== DIRECTIVE ==
Copy out the transistor passage below, beginning at the words "3. Find the" and stopping after "the collector current.", and switch "rule of thumb" to "guideline" as you go.

== TEXT TO READ ==
--- START ---

3. Find the base current that will put transistor Q1 into saturation. This is one of the most important parts of this exercise. Assuming a transistor “beta” or gain of around 200, we can first calculate the needed current to cause 100mA to flow through Q1’s collector and thus the LED. This current will be Ic/beta or 100mA/200 or 0.5mA. Now – although this current will provide for 100mA at Ic, the transistor is between its active and saturation modes. To “drive” it sufficiently into saturation, you’ll want to multiply that current by a factor of between 2-5. I usually use 5 as a rule of thumb. So using an overdrive factor of 5 will give us 2.5 mA. This is well below what the microcontroller’s current sourcing capability is. Note that the higher that factor is, the more base current you’ll have. A lower factor will save some energy, but only a few % as compared to the collector current.
4. Find the appropriate value of R1. This is quite easy. Now that you know your base current, you only need to use Ohm’s law to do the rest. The microcontroller outputs either 0 volts or 5 volts. You need a positive voltage at the base with respect to the emitter – for an NPN transistor to conduct. Thus we’ll use 5 volts for “on” and 0 volts for “off”. The voltage between the base and emitter of an NPN transistor when conducting, is 0.7v. This leaves 4.3 volts across R2. You simply now divide the 4.3 volts by the base current of 2.5mA to find your resistor value. This is 4.3 / .0025 = 1720 ohms. The closest standard value is 1800 ohms. You have some leeway for the base resistor, since you are already well beyond the minimum current needed to push Q1 into saturation. A simpler way to select a base resistor is to use rule of thumb of Ib = (Ic/beta) x 5, which is essentially what you did in the analysis above.

--- END ---

== EXTRACTED INFORMATION ==
--- START ---

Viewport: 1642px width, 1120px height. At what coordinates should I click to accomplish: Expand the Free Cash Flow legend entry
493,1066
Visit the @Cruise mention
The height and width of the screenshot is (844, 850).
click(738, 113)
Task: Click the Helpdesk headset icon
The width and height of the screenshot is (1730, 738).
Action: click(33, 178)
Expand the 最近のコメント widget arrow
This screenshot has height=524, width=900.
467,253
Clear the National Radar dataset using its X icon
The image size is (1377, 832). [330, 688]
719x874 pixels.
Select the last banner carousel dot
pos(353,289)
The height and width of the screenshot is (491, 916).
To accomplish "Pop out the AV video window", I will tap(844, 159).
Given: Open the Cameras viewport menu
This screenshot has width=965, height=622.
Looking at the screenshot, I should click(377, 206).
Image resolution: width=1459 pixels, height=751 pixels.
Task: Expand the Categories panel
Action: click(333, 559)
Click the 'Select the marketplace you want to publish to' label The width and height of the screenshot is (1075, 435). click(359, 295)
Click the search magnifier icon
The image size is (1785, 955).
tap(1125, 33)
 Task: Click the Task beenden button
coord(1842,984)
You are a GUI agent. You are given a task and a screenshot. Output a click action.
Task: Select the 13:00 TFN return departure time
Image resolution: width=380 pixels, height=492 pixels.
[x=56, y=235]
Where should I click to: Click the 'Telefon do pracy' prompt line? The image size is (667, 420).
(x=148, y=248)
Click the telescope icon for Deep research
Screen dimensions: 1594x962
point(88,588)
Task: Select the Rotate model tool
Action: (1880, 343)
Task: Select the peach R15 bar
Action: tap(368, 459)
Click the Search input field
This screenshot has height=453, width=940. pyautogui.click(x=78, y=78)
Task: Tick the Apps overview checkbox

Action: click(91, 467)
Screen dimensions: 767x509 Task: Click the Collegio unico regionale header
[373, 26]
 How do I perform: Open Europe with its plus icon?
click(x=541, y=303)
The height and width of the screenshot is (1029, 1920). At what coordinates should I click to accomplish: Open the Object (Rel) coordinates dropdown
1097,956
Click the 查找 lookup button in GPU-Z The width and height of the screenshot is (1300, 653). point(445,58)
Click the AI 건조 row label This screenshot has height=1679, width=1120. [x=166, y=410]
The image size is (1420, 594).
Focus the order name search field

--- END ---

== RESULT OF THE EXERCISE ==
3. Find the base current that will put transistor Q1 into saturation. This is one of the most important parts of this exercise. Assuming a transistor “beta” or gain of around 200, we can first calculate the needed current to cause 100mA to flow through Q1’s collector and thus the LED. This current will be Ic/beta or 100mA/200 or 0.5mA. Now – although this current will provide for 100mA at Ic, the transistor is between its active and saturation modes. To “drive” it sufficiently into saturation, you’ll want to multiply that current by a factor of between 2-5. I usually use 5 as a guideline. So using an overdrive factor of 5 will give us 2.5 mA. This is well below what the microcontroller’s current sourcing capability is. Note that the higher that factor is, the more base current you’ll have. A lower factor will save some energy, but only a few % as compared to the collector current.